_Exercise description_
The expected result is every entry, retyped character for character.

_Supplied entries_
-- -- --

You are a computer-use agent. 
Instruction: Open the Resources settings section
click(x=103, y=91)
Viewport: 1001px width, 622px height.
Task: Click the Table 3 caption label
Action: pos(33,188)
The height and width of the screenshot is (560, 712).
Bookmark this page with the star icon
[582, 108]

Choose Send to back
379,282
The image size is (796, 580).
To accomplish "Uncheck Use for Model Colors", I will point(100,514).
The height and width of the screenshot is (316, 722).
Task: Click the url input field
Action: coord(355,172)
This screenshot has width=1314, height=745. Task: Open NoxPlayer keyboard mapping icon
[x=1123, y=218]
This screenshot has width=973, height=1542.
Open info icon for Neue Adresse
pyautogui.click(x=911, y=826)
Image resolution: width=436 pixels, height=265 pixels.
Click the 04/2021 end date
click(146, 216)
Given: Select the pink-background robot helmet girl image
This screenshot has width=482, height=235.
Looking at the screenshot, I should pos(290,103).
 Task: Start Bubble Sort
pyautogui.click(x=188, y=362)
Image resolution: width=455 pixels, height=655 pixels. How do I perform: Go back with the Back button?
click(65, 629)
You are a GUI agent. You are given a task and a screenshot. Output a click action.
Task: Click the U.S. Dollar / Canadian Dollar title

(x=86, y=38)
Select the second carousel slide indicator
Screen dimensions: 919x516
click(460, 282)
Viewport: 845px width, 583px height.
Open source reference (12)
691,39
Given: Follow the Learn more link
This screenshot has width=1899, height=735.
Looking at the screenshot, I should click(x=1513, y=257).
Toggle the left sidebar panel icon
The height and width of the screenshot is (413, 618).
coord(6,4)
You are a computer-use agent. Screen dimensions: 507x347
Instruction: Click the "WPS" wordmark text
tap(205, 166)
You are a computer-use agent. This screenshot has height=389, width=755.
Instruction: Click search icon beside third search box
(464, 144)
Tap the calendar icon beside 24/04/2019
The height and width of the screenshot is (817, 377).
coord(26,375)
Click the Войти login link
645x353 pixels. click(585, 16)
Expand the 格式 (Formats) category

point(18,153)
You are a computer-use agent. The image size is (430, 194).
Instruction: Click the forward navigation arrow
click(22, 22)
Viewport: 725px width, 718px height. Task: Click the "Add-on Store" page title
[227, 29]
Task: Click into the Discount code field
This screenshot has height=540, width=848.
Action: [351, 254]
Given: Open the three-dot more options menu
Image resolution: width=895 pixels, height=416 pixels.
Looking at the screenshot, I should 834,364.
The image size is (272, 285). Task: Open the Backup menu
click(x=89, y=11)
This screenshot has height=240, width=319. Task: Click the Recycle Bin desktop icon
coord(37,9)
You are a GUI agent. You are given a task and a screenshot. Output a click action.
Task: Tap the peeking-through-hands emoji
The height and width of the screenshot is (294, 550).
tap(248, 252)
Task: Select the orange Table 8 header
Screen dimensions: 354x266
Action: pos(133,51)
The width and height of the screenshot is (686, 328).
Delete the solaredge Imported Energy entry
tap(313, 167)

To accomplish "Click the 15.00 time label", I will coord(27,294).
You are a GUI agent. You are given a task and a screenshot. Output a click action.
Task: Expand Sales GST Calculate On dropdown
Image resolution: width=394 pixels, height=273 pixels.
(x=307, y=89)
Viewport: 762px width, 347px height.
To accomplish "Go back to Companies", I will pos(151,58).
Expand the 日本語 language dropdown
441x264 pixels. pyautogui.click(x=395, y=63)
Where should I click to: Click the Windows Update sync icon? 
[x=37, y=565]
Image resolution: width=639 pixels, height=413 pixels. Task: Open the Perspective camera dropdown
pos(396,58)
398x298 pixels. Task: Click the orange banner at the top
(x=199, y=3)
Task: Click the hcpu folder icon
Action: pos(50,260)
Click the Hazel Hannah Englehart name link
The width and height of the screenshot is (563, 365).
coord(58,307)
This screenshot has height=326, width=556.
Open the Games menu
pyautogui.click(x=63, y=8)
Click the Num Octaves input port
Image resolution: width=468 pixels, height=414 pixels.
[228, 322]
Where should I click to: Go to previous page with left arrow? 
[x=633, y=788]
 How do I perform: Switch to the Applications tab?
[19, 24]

-- -- --

_Response box_
You are a computer-use agent. 
Instruction: Open the Resources settings section
click(x=103, y=91)
Viewport: 1001px width, 622px height.
Task: Click the Table 3 caption label
Action: pos(33,188)
The height and width of the screenshot is (560, 712).
Bookmark this page with the star icon
[582, 108]

Choose Send to back
379,282
The image size is (796, 580).
To accomplish "Uncheck Use for Model Colors", I will point(100,514).
The height and width of the screenshot is (316, 722).
Task: Click the url input field
Action: coord(355,172)
This screenshot has width=1314, height=745. Task: Open NoxPlayer keyboard mapping icon
[x=1123, y=218]
This screenshot has width=973, height=1542.
Open info icon for Neue Adresse
pyautogui.click(x=911, y=826)
Image resolution: width=436 pixels, height=265 pixels.
Click the 04/2021 end date
click(146, 216)
Given: Select the pink-background robot helmet girl image
This screenshot has width=482, height=235.
Looking at the screenshot, I should pos(290,103).
 Task: Start Bubble Sort
pyautogui.click(x=188, y=362)
Image resolution: width=455 pixels, height=655 pixels. How do I perform: Go back with the Back button?
click(65, 629)
You are a GUI agent. You are given a task and a screenshot. Output a click action.
Task: Click the U.S. Dollar / Canadian Dollar title

(x=86, y=38)
Select the second carousel slide indicator
Screen dimensions: 919x516
click(460, 282)
Viewport: 845px width, 583px height.
Open source reference (12)
691,39
Given: Follow the Learn more link
This screenshot has width=1899, height=735.
Looking at the screenshot, I should click(x=1513, y=257).
Toggle the left sidebar panel icon
The height and width of the screenshot is (413, 618).
coord(6,4)
You are a computer-use agent. Screen dimensions: 507x347
Instruction: Click the "WPS" wordmark text
tap(205, 166)
You are a computer-use agent. This screenshot has height=389, width=755.
Instruction: Click search icon beside third search box
(464, 144)
Tap the calendar icon beside 24/04/2019
The height and width of the screenshot is (817, 377).
coord(26,375)
Click the Войти login link
645x353 pixels. click(585, 16)
Expand the 格式 (Formats) category

point(18,153)
You are a computer-use agent. The image size is (430, 194).
Instruction: Click the forward navigation arrow
click(22, 22)
Viewport: 725px width, 718px height. Task: Click the "Add-on Store" page title
[227, 29]
Task: Click into the Discount code field
This screenshot has height=540, width=848.
Action: [351, 254]
Given: Open the three-dot more options menu
Image resolution: width=895 pixels, height=416 pixels.
Looking at the screenshot, I should 834,364.
The image size is (272, 285). Task: Open the Backup menu
click(x=89, y=11)
This screenshot has height=240, width=319. Task: Click the Recycle Bin desktop icon
coord(37,9)
You are a GUI agent. You are given a task and a screenshot. Output a click action.
Task: Tap the peeking-through-hands emoji
The height and width of the screenshot is (294, 550).
tap(248, 252)
Task: Select the orange Table 8 header
Screen dimensions: 354x266
Action: pos(133,51)
The width and height of the screenshot is (686, 328).
Delete the solaredge Imported Energy entry
tap(313, 167)

To accomplish "Click the 15.00 time label", I will coord(27,294).
You are a GUI agent. You are given a task and a screenshot. Output a click action.
Task: Expand Sales GST Calculate On dropdown
Image resolution: width=394 pixels, height=273 pixels.
(x=307, y=89)
Viewport: 762px width, 347px height.
To accomplish "Go back to Companies", I will pos(151,58).
Expand the 日本語 language dropdown
441x264 pixels. pyautogui.click(x=395, y=63)
Where should I click to: Click the Windows Update sync icon? 
[x=37, y=565]
Image resolution: width=639 pixels, height=413 pixels. Task: Open the Perspective camera dropdown
pos(396,58)
398x298 pixels. Task: Click the orange banner at the top
(x=199, y=3)
Task: Click the hcpu folder icon
Action: pos(50,260)
Click the Hazel Hannah Englehart name link
The width and height of the screenshot is (563, 365).
coord(58,307)
This screenshot has height=326, width=556.
Open the Games menu
pyautogui.click(x=63, y=8)
Click the Num Octaves input port
Image resolution: width=468 pixels, height=414 pixels.
[228, 322]
Where should I click to: Go to previous page with left arrow? 
[x=633, y=788]
 How do I perform: Switch to the Applications tab?
[19, 24]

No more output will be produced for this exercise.